**Collected data:**
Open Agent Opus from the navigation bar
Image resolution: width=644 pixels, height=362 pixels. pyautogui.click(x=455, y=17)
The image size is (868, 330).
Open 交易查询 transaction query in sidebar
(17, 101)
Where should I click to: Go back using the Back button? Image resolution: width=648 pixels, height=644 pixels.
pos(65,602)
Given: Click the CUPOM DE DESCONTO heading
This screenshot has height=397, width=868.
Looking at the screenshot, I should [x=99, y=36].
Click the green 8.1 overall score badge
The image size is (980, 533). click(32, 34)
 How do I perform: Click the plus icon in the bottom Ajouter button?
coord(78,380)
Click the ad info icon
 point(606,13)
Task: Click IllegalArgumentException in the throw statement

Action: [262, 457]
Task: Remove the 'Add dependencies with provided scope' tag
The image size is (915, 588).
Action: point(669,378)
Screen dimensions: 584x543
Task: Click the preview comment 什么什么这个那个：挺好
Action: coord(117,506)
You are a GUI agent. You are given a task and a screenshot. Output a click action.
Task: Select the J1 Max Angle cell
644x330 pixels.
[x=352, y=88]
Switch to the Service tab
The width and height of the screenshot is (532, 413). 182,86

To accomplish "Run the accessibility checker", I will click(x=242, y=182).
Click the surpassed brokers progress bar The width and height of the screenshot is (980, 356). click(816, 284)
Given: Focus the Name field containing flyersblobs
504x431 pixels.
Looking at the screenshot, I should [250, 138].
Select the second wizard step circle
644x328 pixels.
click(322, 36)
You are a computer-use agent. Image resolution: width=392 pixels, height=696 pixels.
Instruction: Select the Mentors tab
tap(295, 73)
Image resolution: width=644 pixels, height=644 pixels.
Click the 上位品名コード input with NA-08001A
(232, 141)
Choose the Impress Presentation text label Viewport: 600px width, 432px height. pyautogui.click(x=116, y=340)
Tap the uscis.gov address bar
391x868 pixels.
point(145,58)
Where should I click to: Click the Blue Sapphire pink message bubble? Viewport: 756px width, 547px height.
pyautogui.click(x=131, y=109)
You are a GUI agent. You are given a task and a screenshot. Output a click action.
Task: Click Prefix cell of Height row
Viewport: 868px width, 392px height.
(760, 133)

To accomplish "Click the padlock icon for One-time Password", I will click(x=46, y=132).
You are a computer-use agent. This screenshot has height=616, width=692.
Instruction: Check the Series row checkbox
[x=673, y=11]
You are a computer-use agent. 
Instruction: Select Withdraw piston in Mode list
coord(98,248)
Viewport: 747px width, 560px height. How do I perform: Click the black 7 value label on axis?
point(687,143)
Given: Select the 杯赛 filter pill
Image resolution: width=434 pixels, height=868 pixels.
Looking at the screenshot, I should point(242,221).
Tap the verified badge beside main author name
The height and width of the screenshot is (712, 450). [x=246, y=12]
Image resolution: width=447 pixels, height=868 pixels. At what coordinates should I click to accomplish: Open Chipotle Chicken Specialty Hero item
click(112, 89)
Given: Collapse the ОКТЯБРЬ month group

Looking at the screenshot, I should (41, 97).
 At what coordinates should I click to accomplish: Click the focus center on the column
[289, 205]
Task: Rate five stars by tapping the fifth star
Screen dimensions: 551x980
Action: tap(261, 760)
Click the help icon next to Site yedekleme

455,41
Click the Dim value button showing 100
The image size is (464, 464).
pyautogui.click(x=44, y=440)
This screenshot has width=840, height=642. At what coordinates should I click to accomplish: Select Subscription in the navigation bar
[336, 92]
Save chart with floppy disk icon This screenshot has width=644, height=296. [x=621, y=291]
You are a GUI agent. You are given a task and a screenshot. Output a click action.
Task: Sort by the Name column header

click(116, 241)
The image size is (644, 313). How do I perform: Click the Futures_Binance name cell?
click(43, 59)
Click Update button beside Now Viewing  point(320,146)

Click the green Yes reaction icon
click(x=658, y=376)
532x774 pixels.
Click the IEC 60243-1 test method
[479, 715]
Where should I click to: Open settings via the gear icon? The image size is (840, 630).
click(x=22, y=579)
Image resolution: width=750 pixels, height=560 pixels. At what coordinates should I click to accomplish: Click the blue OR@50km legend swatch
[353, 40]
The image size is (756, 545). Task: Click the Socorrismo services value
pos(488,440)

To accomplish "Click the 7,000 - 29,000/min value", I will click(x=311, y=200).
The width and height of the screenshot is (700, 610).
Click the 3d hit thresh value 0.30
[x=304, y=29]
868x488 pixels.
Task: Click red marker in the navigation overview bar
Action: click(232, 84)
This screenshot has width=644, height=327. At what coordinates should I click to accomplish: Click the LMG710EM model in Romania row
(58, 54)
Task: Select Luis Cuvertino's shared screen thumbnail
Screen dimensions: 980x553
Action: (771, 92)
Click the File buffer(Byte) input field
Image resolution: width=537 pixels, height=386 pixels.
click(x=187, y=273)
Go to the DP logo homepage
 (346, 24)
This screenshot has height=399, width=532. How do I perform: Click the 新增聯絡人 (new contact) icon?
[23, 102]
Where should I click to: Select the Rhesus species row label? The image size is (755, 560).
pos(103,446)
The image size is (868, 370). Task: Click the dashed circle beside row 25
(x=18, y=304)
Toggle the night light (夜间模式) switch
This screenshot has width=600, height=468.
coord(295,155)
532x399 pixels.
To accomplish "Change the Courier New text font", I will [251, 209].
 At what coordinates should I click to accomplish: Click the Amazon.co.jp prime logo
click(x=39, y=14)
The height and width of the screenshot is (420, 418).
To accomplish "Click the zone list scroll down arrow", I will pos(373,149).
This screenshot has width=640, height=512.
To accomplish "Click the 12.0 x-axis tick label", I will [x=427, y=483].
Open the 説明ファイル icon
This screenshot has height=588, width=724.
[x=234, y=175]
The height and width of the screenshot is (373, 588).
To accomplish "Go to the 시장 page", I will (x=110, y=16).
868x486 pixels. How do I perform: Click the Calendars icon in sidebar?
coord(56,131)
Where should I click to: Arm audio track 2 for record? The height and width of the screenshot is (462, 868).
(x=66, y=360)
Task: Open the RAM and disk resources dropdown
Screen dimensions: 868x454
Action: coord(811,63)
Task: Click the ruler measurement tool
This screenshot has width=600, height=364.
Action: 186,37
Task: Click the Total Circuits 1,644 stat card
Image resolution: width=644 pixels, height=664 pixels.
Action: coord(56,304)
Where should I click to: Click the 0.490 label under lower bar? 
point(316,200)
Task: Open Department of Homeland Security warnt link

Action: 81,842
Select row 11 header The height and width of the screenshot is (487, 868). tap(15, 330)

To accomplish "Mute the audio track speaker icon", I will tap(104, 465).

**Prompt:** Note down each line above where the word "disk" occurs.

**Final answer:**
Save chart with floppy disk icon This screenshot has width=644, height=296. [x=621, y=291]
Task: Open the RAM and disk resources dropdown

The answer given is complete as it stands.